● REQUIRED ACTION
Scan the listing below for lines with the word "pixels". Report how many there are, as a number alone.

● DATA LISTING
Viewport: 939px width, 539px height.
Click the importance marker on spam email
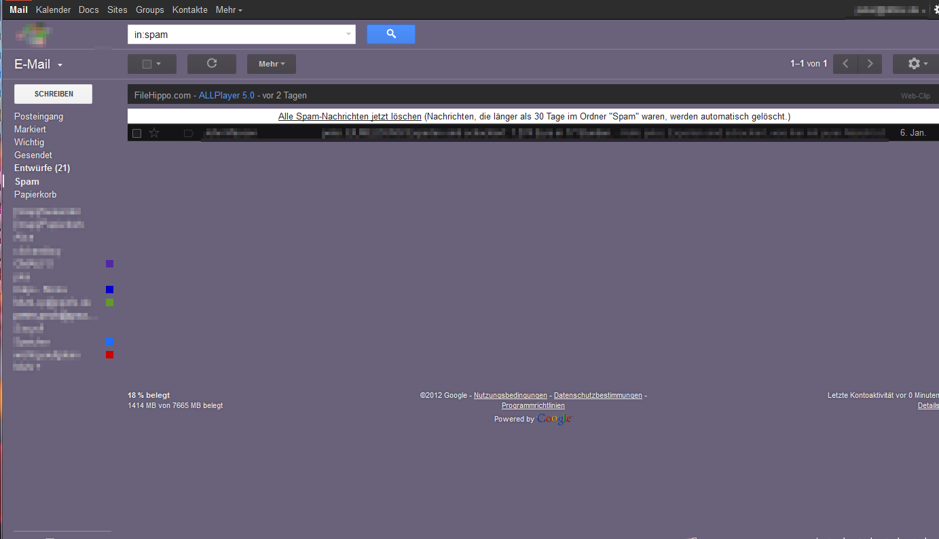pos(188,133)
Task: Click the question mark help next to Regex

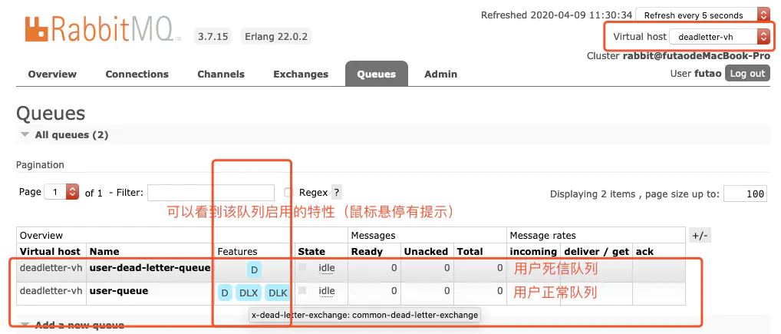Action: pyautogui.click(x=337, y=193)
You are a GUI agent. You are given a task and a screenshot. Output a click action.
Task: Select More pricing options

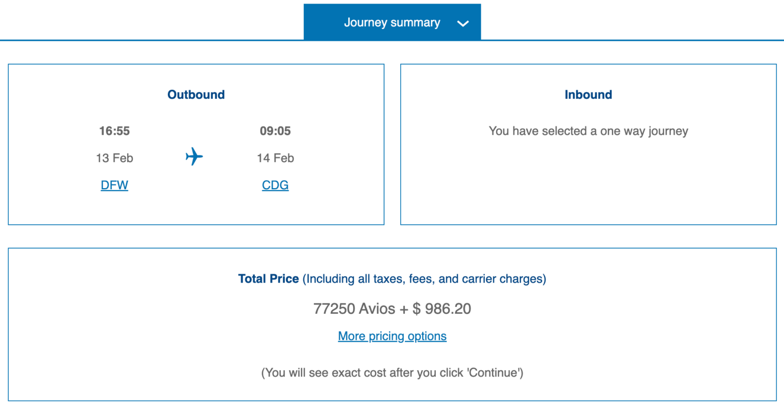click(392, 336)
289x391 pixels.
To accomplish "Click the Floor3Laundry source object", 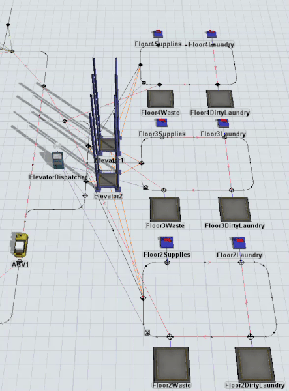I will pos(223,123).
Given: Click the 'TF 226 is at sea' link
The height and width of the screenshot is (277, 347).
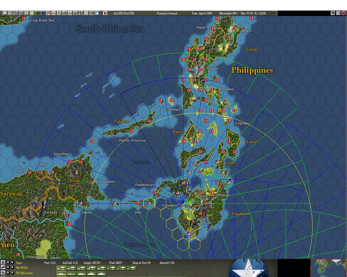Looking at the screenshot, I should (x=24, y=273).
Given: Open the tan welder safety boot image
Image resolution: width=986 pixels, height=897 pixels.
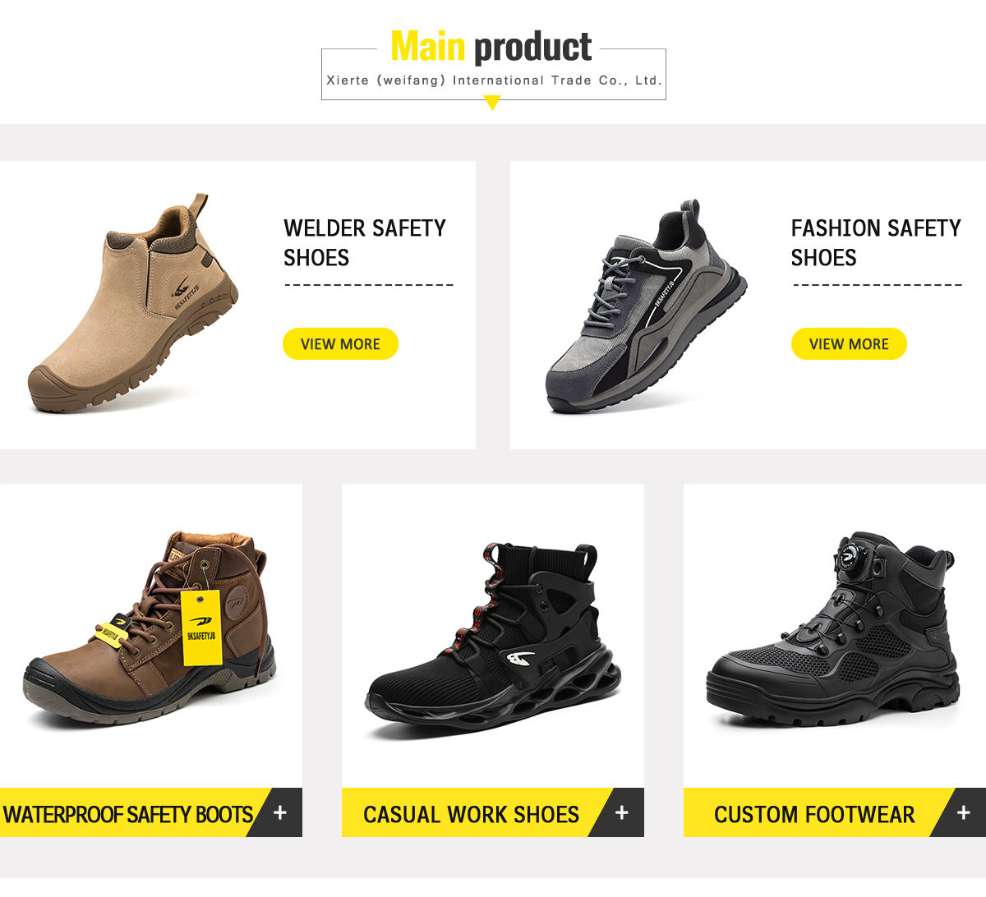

● REPLY TO THE TASK
2